The Death of a King
Edward,by the grace of God, King of England, France and Ireland, to Our faithful clerk, Edmund Beche, health and greetings. We command you to meet Us at Windsor on the first Sunday after the Assumption to discuss a matter touching Our Crown. It is Our royal pleasure and your duty to attend. Under no circumstances will We excuse your absence.
Written at Westminster and despatched under the secret seal, 10 August, 1345.
Edmund Beche to his faithful friend, Richard Bliton, Prior of Croy-land Abbey, health and blessing. It is a long time Richard, since we studied together at Oxford, yet our friendship seems to have stood the test of time and changing personal fortune. You are the prior of a great abbey but I, now 35, continue to scratch away as a clerk in the royal Chancery. True, I have no great desire to change. My fees suffice to provide robes, food, a sound horse, a house in Bread Street and a pert young woman in Cheapside. Should the latter offend your “holiness” then I apologize but, unlike you, I have no vocation to remain celibate or, like so many, worsen my state by matrimony.
The writ I enclose from our king, Edward III, now threatens my humdrum existence. A royal messenger delivered it with all the arrogance he could muster on the morning of 12 August, and small and terse though it is, the writ caused me great concern. As far as I knew, I had done nothing wrong, but you can never be sure. Some of my work in the writing office of the Chancery deals with royal correspondence of varying degrees of secrecy. If ale had made me loquacious in some Holborn tavern, then perhaps my comfortable existence was going to end rather abruptly. So, from the moment I received the summons, my agitation grew and the actual journey to Windsor did little to curb my anxiety.

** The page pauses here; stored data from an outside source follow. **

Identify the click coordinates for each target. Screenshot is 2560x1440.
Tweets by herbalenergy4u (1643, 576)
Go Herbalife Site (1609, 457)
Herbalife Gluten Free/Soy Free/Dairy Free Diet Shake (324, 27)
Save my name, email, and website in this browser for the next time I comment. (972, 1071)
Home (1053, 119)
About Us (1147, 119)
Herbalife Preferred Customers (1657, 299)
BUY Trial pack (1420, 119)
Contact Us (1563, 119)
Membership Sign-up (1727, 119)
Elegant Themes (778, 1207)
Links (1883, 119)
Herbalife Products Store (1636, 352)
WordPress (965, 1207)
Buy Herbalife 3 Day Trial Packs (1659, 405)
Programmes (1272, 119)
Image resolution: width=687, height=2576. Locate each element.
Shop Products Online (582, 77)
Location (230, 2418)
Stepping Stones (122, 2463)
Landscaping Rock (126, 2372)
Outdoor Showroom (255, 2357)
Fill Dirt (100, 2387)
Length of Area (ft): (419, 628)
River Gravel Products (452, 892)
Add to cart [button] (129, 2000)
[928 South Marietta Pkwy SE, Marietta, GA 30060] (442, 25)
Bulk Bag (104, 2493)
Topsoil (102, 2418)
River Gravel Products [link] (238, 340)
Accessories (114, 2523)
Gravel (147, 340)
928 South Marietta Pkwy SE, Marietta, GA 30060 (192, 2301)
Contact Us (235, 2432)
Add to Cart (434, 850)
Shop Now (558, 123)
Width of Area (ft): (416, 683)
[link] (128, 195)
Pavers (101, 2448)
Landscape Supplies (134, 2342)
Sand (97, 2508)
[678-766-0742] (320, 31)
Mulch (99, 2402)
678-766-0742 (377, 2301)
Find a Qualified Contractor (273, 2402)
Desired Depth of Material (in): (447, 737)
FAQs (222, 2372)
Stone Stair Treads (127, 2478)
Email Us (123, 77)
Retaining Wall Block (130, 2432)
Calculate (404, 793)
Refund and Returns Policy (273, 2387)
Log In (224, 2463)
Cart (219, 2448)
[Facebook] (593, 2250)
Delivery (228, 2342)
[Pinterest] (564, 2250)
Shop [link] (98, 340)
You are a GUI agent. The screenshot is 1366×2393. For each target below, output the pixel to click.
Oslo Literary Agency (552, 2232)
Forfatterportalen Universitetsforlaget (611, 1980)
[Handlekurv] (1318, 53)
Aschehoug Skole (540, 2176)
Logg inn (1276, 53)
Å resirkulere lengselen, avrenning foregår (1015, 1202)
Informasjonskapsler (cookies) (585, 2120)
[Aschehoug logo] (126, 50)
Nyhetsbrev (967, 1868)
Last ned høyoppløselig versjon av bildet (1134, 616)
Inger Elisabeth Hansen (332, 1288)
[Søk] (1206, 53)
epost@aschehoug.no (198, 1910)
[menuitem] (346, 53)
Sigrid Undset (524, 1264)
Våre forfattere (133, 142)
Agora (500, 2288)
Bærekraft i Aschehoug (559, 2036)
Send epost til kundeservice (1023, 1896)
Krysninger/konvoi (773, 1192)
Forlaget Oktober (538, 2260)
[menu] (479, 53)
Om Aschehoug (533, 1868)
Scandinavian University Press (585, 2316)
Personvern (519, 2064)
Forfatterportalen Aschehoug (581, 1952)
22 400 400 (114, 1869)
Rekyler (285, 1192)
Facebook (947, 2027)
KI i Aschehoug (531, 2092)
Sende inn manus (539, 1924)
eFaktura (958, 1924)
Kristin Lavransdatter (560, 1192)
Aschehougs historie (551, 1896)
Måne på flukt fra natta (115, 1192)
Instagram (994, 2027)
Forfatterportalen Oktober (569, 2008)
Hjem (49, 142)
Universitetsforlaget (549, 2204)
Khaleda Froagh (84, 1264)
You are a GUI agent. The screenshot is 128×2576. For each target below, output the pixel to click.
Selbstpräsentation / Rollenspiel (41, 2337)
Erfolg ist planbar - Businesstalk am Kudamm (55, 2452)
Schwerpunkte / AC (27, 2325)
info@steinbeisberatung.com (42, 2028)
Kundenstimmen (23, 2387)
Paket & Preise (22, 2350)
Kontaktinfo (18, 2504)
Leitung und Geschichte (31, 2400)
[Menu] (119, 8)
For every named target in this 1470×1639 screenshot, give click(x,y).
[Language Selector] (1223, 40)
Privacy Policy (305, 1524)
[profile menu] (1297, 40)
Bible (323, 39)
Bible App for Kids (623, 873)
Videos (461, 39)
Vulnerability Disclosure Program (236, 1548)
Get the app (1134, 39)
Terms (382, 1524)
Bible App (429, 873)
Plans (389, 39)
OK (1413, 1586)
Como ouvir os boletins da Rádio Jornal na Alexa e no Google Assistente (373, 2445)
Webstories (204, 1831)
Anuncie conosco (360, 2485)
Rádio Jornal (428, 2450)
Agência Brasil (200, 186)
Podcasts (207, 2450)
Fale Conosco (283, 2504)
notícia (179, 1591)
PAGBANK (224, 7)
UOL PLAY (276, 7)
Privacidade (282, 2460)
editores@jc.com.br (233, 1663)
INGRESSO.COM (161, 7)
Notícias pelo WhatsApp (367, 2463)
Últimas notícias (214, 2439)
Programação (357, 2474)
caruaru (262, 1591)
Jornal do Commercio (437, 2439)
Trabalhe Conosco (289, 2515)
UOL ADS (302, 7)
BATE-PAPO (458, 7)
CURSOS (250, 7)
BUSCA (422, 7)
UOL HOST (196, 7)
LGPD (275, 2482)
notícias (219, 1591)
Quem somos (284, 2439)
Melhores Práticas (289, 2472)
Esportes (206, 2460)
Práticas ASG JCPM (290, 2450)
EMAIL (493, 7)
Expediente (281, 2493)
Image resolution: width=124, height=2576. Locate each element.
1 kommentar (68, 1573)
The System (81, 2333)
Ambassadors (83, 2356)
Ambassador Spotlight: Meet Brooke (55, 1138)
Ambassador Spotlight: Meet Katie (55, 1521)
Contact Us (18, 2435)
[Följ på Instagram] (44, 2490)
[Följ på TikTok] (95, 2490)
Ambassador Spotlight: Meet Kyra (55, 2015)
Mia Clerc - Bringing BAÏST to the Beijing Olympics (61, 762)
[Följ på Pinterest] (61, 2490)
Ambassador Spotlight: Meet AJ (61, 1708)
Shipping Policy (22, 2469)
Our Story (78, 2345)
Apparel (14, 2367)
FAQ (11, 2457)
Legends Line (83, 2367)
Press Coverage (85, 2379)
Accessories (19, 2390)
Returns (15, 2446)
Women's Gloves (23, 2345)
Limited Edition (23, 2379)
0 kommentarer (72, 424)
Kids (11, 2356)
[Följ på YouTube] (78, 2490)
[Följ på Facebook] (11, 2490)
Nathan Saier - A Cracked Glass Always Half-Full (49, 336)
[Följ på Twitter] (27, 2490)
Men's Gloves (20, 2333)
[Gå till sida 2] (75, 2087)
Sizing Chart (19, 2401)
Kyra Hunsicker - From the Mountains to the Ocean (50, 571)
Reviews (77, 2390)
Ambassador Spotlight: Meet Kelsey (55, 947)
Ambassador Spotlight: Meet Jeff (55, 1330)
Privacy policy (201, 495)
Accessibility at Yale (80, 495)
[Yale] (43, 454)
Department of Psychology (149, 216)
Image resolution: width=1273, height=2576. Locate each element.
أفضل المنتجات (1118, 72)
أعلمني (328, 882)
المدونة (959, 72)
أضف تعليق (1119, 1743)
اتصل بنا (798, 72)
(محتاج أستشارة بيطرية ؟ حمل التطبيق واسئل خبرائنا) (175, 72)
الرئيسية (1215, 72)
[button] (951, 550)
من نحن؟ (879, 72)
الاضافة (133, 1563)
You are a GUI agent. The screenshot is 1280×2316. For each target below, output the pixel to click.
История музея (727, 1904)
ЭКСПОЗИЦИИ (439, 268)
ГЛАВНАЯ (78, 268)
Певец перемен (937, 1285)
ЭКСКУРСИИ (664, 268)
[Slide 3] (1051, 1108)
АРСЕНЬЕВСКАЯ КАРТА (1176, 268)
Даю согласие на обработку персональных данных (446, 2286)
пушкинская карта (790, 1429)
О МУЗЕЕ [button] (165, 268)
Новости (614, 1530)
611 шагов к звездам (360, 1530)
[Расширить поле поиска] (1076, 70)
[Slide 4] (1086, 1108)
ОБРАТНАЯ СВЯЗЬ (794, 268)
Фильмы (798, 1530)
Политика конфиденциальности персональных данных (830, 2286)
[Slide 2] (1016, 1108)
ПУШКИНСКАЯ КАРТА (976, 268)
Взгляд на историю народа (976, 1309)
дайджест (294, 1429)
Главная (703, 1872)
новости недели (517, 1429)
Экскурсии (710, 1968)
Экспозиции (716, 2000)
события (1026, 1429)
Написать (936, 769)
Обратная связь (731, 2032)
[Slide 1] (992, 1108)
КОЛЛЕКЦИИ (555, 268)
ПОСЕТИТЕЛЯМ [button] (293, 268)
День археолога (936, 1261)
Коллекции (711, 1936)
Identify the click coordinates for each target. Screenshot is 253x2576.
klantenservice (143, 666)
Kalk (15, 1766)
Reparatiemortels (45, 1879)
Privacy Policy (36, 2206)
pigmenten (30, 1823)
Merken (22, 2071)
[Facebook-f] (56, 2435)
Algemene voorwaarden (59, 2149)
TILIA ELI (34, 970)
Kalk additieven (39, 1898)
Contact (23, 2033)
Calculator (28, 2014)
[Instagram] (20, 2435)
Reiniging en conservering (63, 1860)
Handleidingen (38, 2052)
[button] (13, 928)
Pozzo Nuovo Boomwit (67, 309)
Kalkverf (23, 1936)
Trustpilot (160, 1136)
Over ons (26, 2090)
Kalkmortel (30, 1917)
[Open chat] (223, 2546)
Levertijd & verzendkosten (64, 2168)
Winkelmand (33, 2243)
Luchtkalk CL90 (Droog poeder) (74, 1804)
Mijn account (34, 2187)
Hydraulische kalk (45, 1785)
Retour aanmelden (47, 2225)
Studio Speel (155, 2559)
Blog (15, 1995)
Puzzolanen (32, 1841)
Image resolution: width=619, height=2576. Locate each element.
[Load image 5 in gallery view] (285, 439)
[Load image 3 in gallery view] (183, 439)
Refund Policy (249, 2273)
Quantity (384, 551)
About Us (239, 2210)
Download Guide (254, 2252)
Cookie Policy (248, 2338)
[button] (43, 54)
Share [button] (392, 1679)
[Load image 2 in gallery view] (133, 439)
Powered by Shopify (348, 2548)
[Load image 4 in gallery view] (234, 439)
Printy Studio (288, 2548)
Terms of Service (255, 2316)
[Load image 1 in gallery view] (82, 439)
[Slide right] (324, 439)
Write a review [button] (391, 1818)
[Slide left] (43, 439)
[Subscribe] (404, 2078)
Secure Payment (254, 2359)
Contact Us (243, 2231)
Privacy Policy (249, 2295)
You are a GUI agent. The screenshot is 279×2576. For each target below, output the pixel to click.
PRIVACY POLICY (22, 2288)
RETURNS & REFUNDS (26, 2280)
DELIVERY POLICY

The bells of St Paul’s were clanging for Sunday Prime when a mailed clatter outside my lodgings rattled me awake. I pushed open a casement to find a courtier whom I knew by sight, Sir John Chandos, and a group of sergeants wearing the blue and gold of the royal livery staring up at me. Sir John, tall, grey-haired, with a face like a hunting falcon, was courteous but firm. The king, he shouted, wanted me at Windsor and I was to accompany him there immediately. I dressed swiftly in my best robes and hurried down to join him. I was grateful that the problem of how I was to meet the king had now solved itself, but worried sick over why a military escort had been sent to take me. We marched down to Queenshithe wharf where a barge, flying the golden leopards of England and the silver fleur-de-lis of France, lay waiting. We clambered in, the order was given to cast off and soon we were in mid-stream, rowing north through the swirling morning mist.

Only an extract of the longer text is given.